- YOUR ASSIGNMENT: Determine the number of lines in the listing that include the string "will"; the reply consists of that number only.

···

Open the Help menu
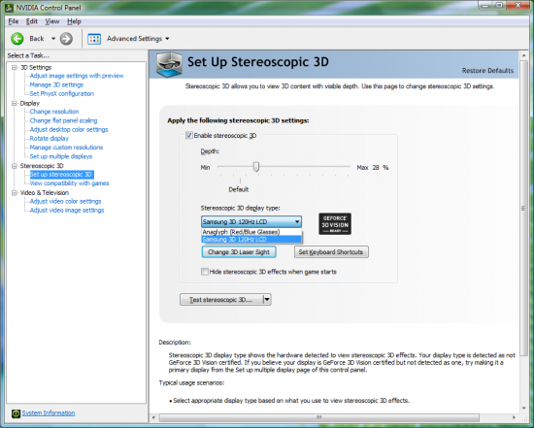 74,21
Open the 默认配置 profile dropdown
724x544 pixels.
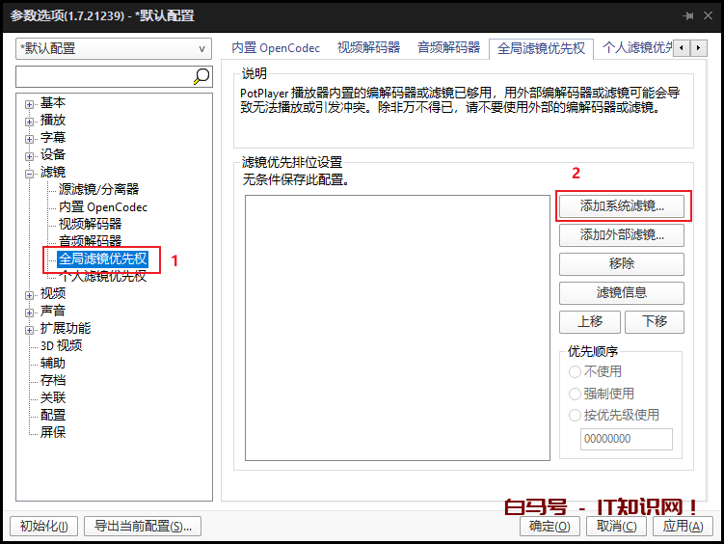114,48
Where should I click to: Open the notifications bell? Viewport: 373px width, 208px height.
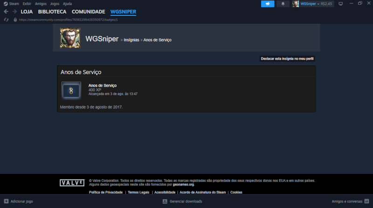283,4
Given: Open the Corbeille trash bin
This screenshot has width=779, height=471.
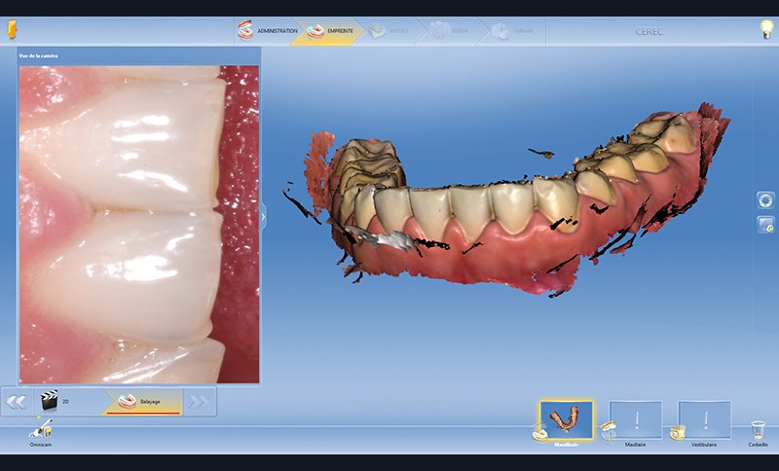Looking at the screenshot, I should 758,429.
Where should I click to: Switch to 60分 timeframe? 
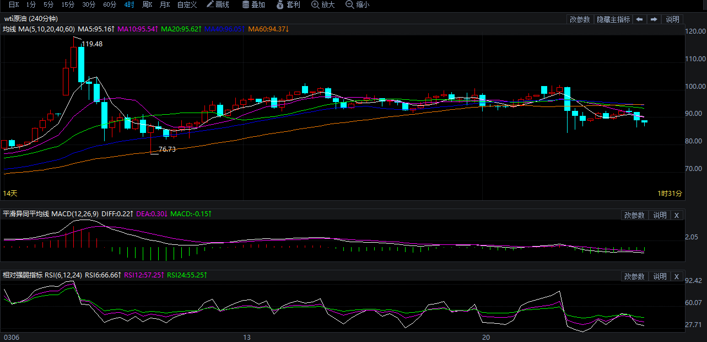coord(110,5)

···

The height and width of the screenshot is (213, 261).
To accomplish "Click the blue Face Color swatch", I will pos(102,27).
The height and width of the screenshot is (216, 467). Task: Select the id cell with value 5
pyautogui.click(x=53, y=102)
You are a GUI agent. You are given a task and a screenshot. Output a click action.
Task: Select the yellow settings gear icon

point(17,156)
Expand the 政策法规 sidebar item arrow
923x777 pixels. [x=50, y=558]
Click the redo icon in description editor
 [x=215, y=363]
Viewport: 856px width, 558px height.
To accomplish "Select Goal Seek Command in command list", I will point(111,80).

···

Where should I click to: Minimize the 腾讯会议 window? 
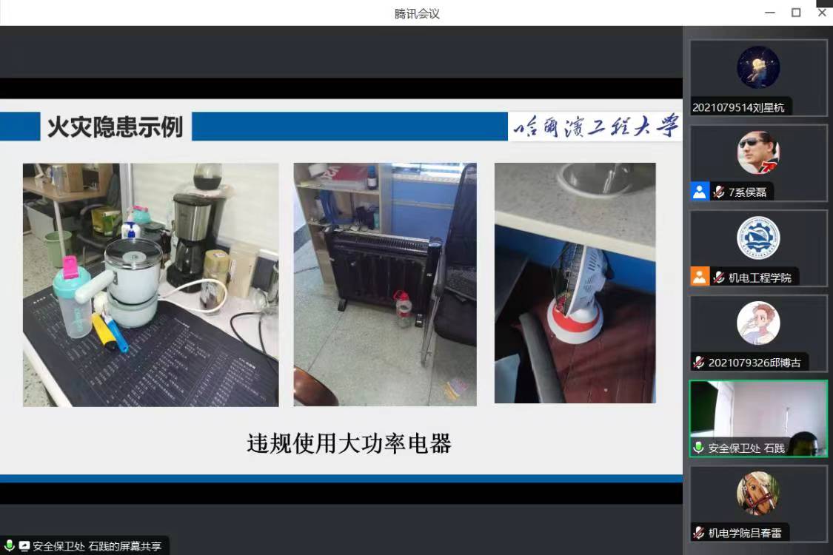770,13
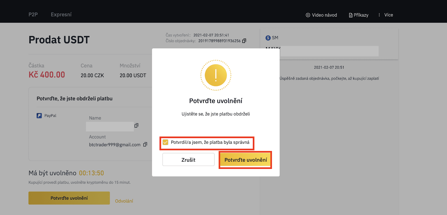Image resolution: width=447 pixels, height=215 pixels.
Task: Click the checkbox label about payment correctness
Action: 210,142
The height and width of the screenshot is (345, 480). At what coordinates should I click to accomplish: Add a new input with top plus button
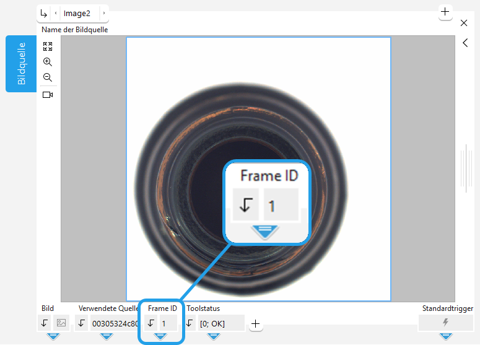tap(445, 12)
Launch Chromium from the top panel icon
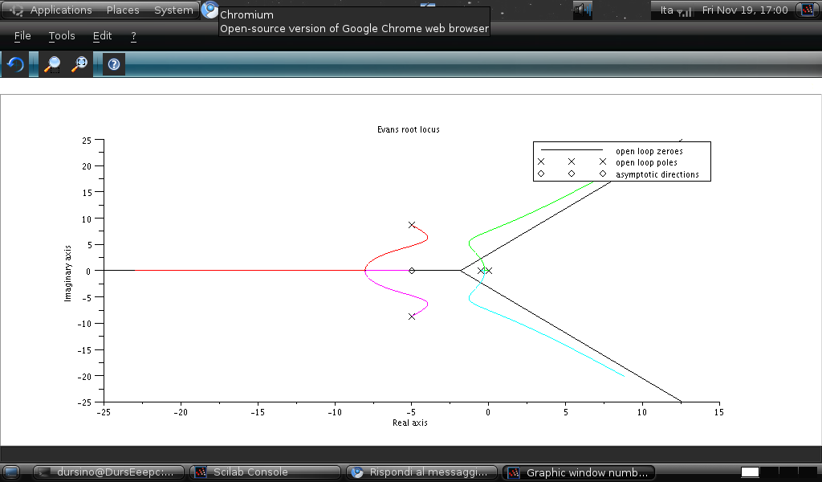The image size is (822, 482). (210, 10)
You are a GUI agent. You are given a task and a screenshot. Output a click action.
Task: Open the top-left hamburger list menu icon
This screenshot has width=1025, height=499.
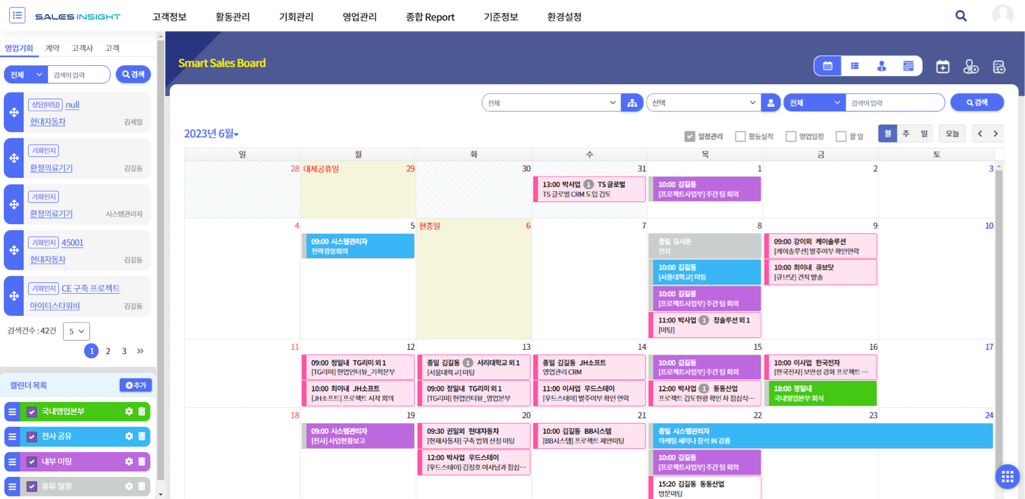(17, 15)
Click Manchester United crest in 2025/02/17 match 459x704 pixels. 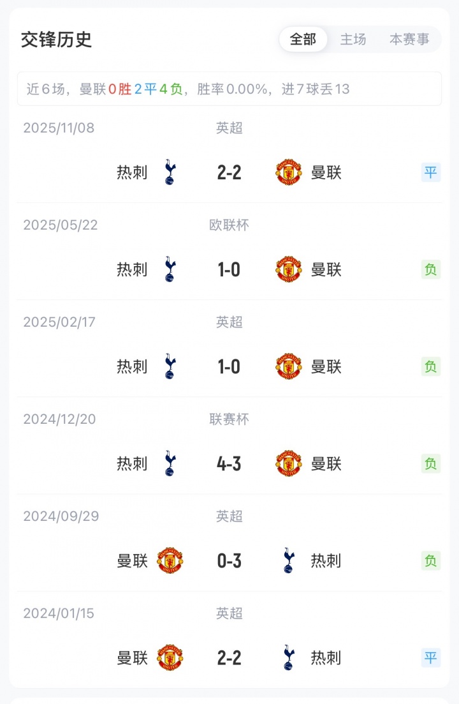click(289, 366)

···

- THE ANSWER: 2